According to Armand Kuris, a professor of zoology in UCSB's Department of Ecology, Evolution, and Marine Biology and a lead author of the paper, the study's findings have a potential impact on the perceived role of parasites in an ecosystem. From an ecological perspective, parasites serve both as regulators to prevent species from becoming numerically dominant and as indicators of the health of a particular ecosystem. The study shows for the first time that parasites might drive the flow of energy in ecosystems.
"The total amount of energy flow in ecosystems due to infectious processes must be enormous even greater than we'd expect given the large parasite biomass," Kuris said. "I expect the amount of energy going into host tissue repair and replenishment is also huge. An implication of our study is that we should pay more attention to the energetics of disease."
Biomass is the amount of living matter that exists in a given habitat. It is expressed either as the weight of organisms per unit area or as the volume of organisms per unit volume of habitat. Until now, scientists have believed that because parasites are microscopic in size they comprise a small fraction of biomass in a habitat while free-living organisms such as fish, birds, and other predators comprise the vast majority.
The researchers quantified the biomass of free-living and parasitic species in the three estuaries and demonstrated that parasites have substantial biomass in these ecosystems. "Parasites have as much, or even more, biomass than other important groups of animals like birds, fishes, and crabs," said Ryan Hechinger, a researcher at UCSB's Marine Science Institute and co-lead author of the paper.
The article grew out of a five-year study supported by a $2.2 million grant from the National Science Foundation and the National Institutes of Health through the agencies' joint Ecology of Infectious Diseases Program. In addition to Kuris, principal investigators include Kevin Lafferty, a marine ecologist with the United States Geological Survey; and Andrew Dobson, a professor of ecology and evolutionary biology at Princeton University. Other important collaborators included Leopoldina Aguirre-Macedo, of the Centro de Investigación y Estudios Avanzados Unidad Mérida, and Mark Torchin, a staff scientist with the Smithsonian Tropical Research Institute.
The researchers quantified parasites and free-living organisms in the Carpinteria Salt Marsh and in the Bahia San Quintín and Estero de Punta Banda estuaries in Baja California.
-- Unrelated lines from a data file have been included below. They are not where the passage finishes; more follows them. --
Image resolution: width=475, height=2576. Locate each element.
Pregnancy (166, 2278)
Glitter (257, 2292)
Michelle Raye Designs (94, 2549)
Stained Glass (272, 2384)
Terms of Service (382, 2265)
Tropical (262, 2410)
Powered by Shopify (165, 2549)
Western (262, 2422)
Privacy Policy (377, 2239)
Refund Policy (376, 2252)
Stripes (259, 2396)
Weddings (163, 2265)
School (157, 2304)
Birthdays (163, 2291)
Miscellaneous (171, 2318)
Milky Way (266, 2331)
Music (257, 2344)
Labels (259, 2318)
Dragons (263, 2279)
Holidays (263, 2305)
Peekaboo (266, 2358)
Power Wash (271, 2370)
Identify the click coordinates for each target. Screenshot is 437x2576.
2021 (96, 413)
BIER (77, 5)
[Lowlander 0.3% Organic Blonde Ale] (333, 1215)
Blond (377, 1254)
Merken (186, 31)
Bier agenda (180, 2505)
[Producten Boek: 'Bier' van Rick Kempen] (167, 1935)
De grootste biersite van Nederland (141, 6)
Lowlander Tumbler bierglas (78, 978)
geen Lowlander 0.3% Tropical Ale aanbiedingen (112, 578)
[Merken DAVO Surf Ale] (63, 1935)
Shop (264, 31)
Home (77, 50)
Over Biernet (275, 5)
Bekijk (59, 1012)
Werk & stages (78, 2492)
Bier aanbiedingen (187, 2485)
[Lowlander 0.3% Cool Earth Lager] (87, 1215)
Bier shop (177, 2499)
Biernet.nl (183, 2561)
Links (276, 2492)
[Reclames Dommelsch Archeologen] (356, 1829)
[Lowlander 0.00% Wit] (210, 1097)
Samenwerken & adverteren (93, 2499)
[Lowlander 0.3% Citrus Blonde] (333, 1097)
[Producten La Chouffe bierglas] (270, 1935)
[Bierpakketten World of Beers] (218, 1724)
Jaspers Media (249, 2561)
Their study included 199 species of free-living animals, 15 species of free-living vascular plants, and 138 species of parasites.
"The reason we wanted to complete this study is because a lot of work we've done has suggested that parasites are important in ecosystems. But no one's actually looked at them as a group throughout an ecosystem," said Lafferty. "Also, no one's considered parasites from the perspective of how much they weigh because it's always been assumed they weigh almost nothing. Now we know that's not true.
"For example, in an estuary there are more kilograms of trematode worms parasites than kilograms of birds," he noted. "If you could see the trematodes with binoculars, you might not bother bird watching."
Said Hechinger: "No one debates whether it's important for ensuring human welfare to understand how ecosystems work. How can we possibly understand something without accounting for its major parts? Because our findings indicate that parasites control a massive amount of biomass, it would seem future research can't ignore them."
According to Kuris, understanding the enormity of parasite biomass and the burden it places on available hosts could lead to new strategies in the management of infectious diseases. Treatment protocols might put greater emphasis on enhancing the host's ability to defend itself against parasitic disease and slow the rate of energy uptake by the parasites and pathogens.